(Stored data)
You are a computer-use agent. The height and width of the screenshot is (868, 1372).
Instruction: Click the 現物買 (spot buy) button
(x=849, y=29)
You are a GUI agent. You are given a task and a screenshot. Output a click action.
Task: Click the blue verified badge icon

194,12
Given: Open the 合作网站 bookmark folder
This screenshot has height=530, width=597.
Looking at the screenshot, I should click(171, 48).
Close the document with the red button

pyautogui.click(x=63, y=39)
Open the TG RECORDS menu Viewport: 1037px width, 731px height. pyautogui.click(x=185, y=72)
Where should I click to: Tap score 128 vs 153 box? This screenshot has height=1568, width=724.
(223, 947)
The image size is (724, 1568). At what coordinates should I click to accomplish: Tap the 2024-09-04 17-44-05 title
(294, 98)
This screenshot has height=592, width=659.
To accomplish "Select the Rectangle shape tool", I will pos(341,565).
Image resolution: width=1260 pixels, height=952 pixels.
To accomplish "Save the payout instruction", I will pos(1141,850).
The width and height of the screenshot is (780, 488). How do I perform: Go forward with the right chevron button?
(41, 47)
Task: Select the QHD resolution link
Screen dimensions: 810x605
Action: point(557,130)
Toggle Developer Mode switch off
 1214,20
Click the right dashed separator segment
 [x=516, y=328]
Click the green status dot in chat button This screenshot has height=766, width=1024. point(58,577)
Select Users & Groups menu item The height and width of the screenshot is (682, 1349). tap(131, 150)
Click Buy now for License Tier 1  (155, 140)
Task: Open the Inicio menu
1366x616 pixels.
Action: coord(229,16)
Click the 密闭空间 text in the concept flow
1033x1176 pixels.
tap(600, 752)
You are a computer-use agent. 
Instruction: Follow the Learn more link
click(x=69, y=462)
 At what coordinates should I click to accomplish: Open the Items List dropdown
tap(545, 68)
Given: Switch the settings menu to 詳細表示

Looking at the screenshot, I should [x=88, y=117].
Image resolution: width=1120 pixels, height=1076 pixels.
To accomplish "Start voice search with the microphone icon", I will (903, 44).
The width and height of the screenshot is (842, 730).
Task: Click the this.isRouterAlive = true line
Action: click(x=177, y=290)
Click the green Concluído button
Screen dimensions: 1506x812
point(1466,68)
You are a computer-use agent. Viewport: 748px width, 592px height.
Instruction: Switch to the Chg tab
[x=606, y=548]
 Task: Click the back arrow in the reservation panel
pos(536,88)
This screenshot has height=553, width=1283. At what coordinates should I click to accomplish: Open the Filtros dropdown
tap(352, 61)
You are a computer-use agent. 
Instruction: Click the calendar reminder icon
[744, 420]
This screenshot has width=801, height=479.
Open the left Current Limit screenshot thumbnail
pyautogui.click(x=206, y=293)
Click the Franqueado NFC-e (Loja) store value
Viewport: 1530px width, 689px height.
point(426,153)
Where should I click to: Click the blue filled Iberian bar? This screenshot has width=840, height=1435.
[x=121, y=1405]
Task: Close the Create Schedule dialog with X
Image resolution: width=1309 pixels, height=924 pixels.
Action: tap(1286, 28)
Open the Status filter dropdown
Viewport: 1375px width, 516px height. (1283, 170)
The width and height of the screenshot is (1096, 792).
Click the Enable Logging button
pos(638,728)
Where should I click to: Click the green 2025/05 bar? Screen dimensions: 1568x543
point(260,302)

◆ **ACTIVITY**: List the lines of the entries that include "agent".

◆ **RESPONSE BELOW**:
You are a computer-use agent. The height and width of the screenshot is (868, 1372).
You are a GUI agent. You are given a task and a screenshot. Output a click action.
You are a computer-use agent. 
You are a computer-use agent. Viewport: 748px width, 592px height.
You are a computer-use agent. 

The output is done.